Retype every line below precisely as it appears.

>>

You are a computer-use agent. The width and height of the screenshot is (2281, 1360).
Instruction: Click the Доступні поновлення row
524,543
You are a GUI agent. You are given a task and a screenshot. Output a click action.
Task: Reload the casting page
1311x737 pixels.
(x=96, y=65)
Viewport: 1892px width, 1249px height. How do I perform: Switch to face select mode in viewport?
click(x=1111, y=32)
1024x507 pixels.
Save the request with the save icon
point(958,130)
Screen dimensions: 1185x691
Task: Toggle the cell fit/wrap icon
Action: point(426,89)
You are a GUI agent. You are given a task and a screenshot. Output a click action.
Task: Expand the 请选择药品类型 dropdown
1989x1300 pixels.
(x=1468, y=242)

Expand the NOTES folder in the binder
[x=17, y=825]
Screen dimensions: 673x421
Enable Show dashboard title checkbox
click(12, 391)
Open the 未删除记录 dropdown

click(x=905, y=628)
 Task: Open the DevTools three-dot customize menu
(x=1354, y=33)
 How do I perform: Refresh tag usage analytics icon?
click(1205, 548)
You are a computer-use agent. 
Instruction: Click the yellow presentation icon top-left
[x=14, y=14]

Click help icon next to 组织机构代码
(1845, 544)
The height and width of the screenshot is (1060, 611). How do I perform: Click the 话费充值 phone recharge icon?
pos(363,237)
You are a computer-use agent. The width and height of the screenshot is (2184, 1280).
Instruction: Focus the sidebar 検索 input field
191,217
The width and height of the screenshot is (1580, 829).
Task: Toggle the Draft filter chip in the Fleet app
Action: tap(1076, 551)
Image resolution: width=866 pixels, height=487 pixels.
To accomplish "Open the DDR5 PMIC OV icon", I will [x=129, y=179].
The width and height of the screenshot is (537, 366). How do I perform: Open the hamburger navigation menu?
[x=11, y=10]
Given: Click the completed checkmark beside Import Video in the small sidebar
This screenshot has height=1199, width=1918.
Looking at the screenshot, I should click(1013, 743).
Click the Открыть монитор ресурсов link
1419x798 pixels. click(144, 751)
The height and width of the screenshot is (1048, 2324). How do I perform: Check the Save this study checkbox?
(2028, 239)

<<

**WRITTEN SOLUTION**
You are a computer-use agent. The width and height of the screenshot is (2281, 1360).
Instruction: Click the Доступні поновлення row
524,543
You are a GUI agent. You are given a task and a screenshot. Output a click action.
Task: Reload the casting page
1311x737 pixels.
(x=96, y=65)
Viewport: 1892px width, 1249px height. How do I perform: Switch to face select mode in viewport?
click(x=1111, y=32)
1024x507 pixels.
Save the request with the save icon
point(958,130)
Screen dimensions: 1185x691
Task: Toggle the cell fit/wrap icon
Action: point(426,89)
You are a GUI agent. You are given a task and a screenshot. Output a click action.
Task: Expand the 请选择药品类型 dropdown
1989x1300 pixels.
(x=1468, y=242)

Expand the NOTES folder in the binder
[x=17, y=825]
Screen dimensions: 673x421
Enable Show dashboard title checkbox
click(12, 391)
Open the 未删除记录 dropdown

click(x=905, y=628)
 Task: Open the DevTools three-dot customize menu
(x=1354, y=33)
 How do I perform: Refresh tag usage analytics icon?
click(1205, 548)
You are a computer-use agent. 
Instruction: Click the yellow presentation icon top-left
[x=14, y=14]

Click help icon next to 组织机构代码
(1845, 544)
The height and width of the screenshot is (1060, 611). How do I perform: Click the 话费充值 phone recharge icon?
pos(363,237)
You are a computer-use agent. The width and height of the screenshot is (2184, 1280).
Instruction: Focus the sidebar 検索 input field
191,217
The width and height of the screenshot is (1580, 829).
Task: Toggle the Draft filter chip in the Fleet app
Action: tap(1076, 551)
Image resolution: width=866 pixels, height=487 pixels.
To accomplish "Open the DDR5 PMIC OV icon", I will [x=129, y=179].
The width and height of the screenshot is (537, 366). How do I perform: Open the hamburger navigation menu?
[x=11, y=10]
Given: Click the completed checkmark beside Import Video in the small sidebar
This screenshot has height=1199, width=1918.
Looking at the screenshot, I should click(1013, 743).
Click the Открыть монитор ресурсов link
1419x798 pixels. click(144, 751)
The height and width of the screenshot is (1048, 2324). How do I perform: Check the Save this study checkbox?
(2028, 239)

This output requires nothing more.